Artistic Decoloniality as Aesthetic Praxis: Making and Transforming Imaginations and Communities in NYC
Wilson Valentín-Escobar, PhD (he/him/él) is an Assistant Professor of American Studies and Public Humanities at the Schools of Public Engagement. A scholar, professor, curator, and activist who hails from pre-gentrified Brooklyn, his work lives at the nexus of social justice and varied art-making modalities that aim to showcase the liberatory artistic practices of wrongfully maligned and marginalized groups.

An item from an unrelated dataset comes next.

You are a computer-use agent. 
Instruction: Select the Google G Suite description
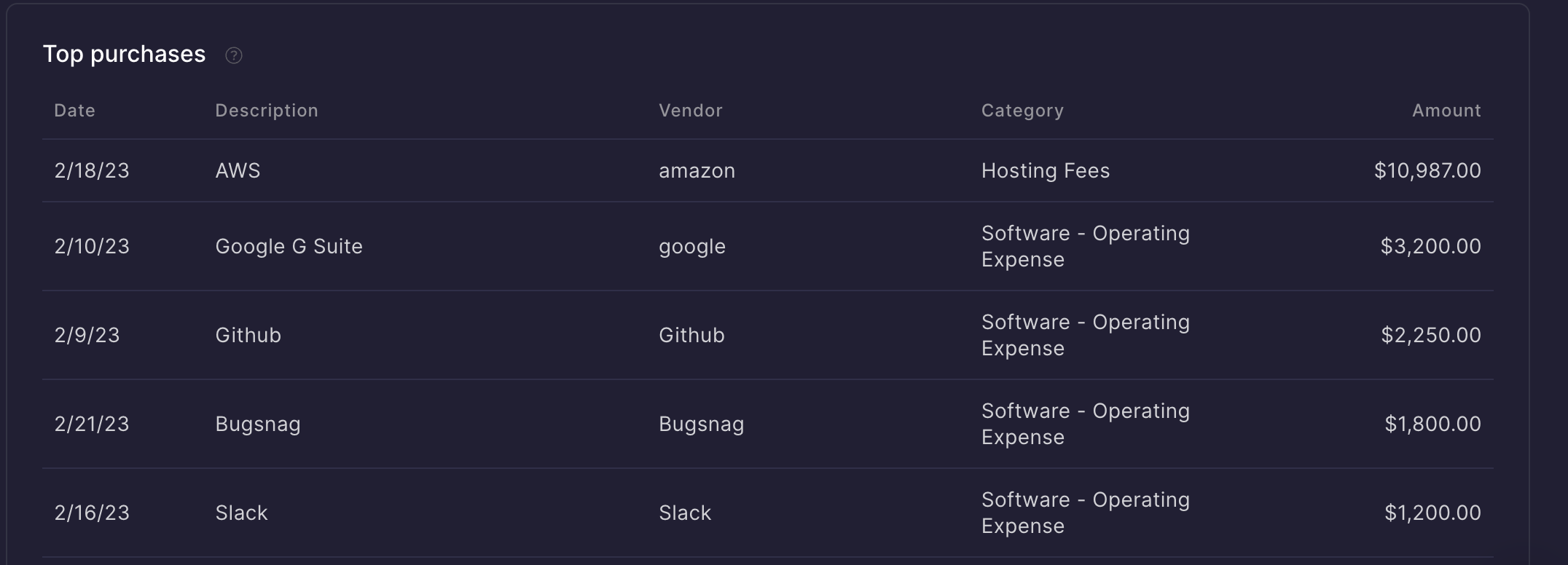pos(289,247)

As an interdisciplinary scholar trained in the Critical Ethnic Studies tradition, he has long been committed to community engaged pedagogy and collaborative, transdisciplinary, public-facing scholarship that fosters praxis-oriented intellectual inquiry.

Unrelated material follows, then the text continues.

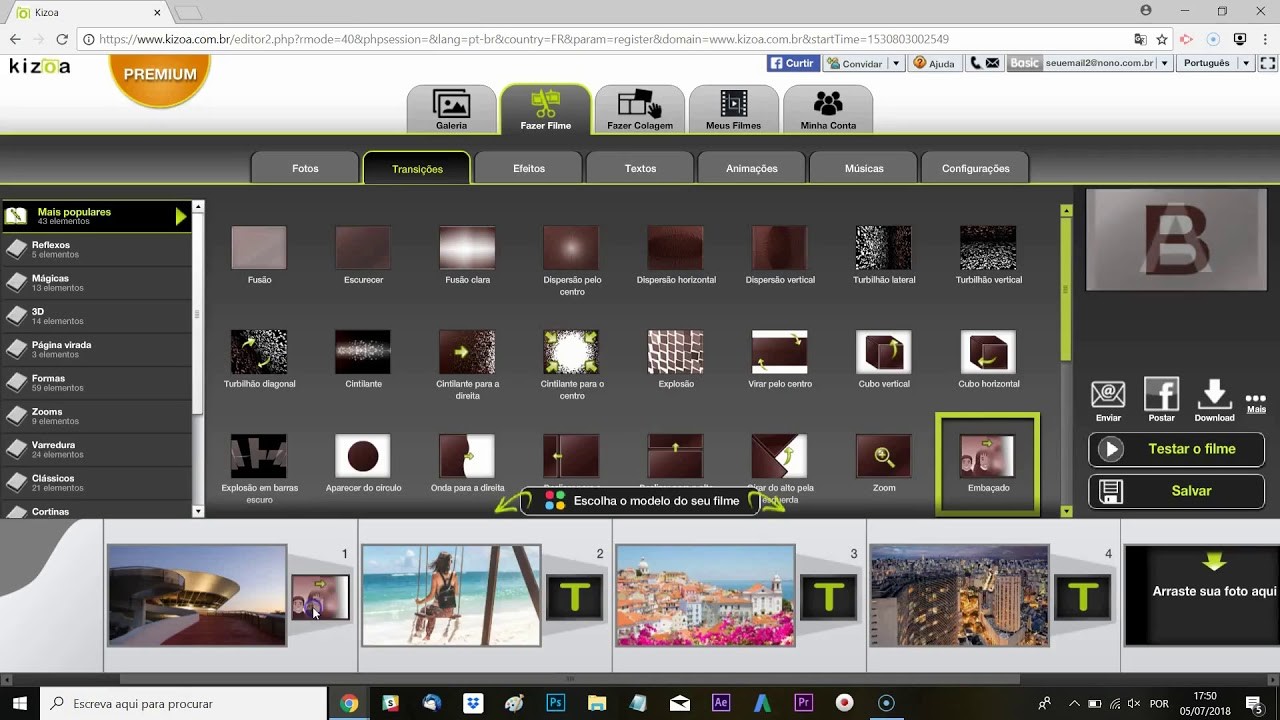Choose the Explosão transition icon

pyautogui.click(x=675, y=352)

During his GIDEST presentation, which is drawn from his current book manuscript, Bodega Surrealism: Latine Artivists in New York City (forthcoming with NYU Press), Wilson examines the artivism of Puerto Rican and Latine first and second generation, working-class, avant-garde artists. The pioneering artivists he studies engaged in aesthetic interventions and organized alternative spaces in New York City, including the New Rican Village Cultural Arts Center (NRV) in the Lower East Side (Loisaida) neighborhood of Manhattan in 1976. Unconfined by limited material resources, NRV was fashioned as an artistic laboratory for liberatory, decolonial practices to transform social, political and aesthetic arenas. Unabashedly, the community of artists at the NRV not only challenged stereotypical notions but pushed multiple conventional boundaries.